Re: Custom Scan APIs (Re: Custom Plan node)

> On 24 March 2014 10:25, Kouhei Kaigai <kaigai@ak.jp.nec.com> wrote:
>
> > Brief summary of the current approach that has been revised from my
> > original submission through the discussion on pgsql-hackers:
> >
> > The plannode was renamed to CustomPlan, instead of CustomScan, because
> > it dropped all the hardcoded portion that assumes the custom-node
> > shall perform as alternative scan or join method, because it prevents
> > this custom-node to perform as other stuff; like sort or append
> potentially.
> > According to the suggestion by Tom, I put a structure that contains
> > several function pointers on the new CustomPlan node, and extension
> > will allocate an object that extends CustomPlan node.
> > It looks like polymorphism in object oriented programming language.
> > The core backend knows abstracted set of methods defined in the tables
> > of function pointers, and extension can implement its own logic on the
> > callback, using private state on the extended object.
>
> I just wanted to add some review comments here. I also apologise for not
> reviewing this earlier; I had misunderstood the maturity of the patch and
> had assumed it was a request for comments/WIP.
>
Thanks for your interest and many comments.

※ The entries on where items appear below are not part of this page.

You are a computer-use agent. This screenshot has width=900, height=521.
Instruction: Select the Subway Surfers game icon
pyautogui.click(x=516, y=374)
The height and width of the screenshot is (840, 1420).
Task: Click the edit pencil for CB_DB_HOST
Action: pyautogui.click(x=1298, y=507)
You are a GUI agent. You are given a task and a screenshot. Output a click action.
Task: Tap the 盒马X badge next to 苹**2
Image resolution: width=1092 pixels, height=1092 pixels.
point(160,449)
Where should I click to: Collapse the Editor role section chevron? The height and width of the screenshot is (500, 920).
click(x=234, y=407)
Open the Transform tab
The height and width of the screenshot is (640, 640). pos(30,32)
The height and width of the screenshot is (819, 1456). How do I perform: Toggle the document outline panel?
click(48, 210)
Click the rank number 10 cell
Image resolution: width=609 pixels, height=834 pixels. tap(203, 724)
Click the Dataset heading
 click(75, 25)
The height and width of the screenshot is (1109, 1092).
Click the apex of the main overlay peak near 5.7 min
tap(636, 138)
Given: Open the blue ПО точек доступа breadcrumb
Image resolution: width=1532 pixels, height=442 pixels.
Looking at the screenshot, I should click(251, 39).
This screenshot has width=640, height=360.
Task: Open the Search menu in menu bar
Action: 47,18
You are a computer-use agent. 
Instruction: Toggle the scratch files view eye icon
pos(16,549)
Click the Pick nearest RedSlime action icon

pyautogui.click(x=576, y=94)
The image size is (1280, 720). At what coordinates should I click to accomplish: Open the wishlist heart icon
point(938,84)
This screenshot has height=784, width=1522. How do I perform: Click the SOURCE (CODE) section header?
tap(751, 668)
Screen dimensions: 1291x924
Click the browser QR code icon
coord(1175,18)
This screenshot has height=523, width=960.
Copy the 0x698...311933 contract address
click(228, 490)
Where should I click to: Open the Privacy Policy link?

> Overall, I very much support the concept of providing for alternate scans.
> I like the placement of calls in the optimizer and we'll be able to do much
> with that. Other comments in order that I consider them important.
>
> * There is no declarative structure for this at all. I was expecting to
> see a way to declare that a specific table might have an alternate scan
> path, but we just call the plugin always and it has to separately make a
> cache lookup to see if anything extra is needed. The Index AM allows us
> to perform scans, yet indexes are very clearly declared and easily and
> clearly identifiable. We need the same thing for alternate plans.
>
> * There is no mechanism at all for maintaining other data structures.
> Are we supposed to use the Index AM? Triggers? Or? The lack of clarity there
> is disturbing, though I could be simply missing something big and obvious.
>
> * There is no catalog support. Complex APIs in Postgres typically have a
> structure like pg_am which allows the features to be clearly identified.
> I'd be worried about our ability to keep track of so many calls in such
> pivotal places without that. I want to be able to know what a plugin is
> doing, especially when it will likely come in binary form. I don't see an
> easy way to have plugins partially override each other or work together.
> What happens when I want to use Mr.X's clever new join plugin at the same
> time as Mr.Y's GPU accelerator?
>
It was a choice on implementation. I just followed usual PG's hook manner;
that expects loaded extension saves the original function pointer and
has secondary call towards the function on its invocation. Thus, it needs
to walk on chain of extensions if multiple custom providers are loaded.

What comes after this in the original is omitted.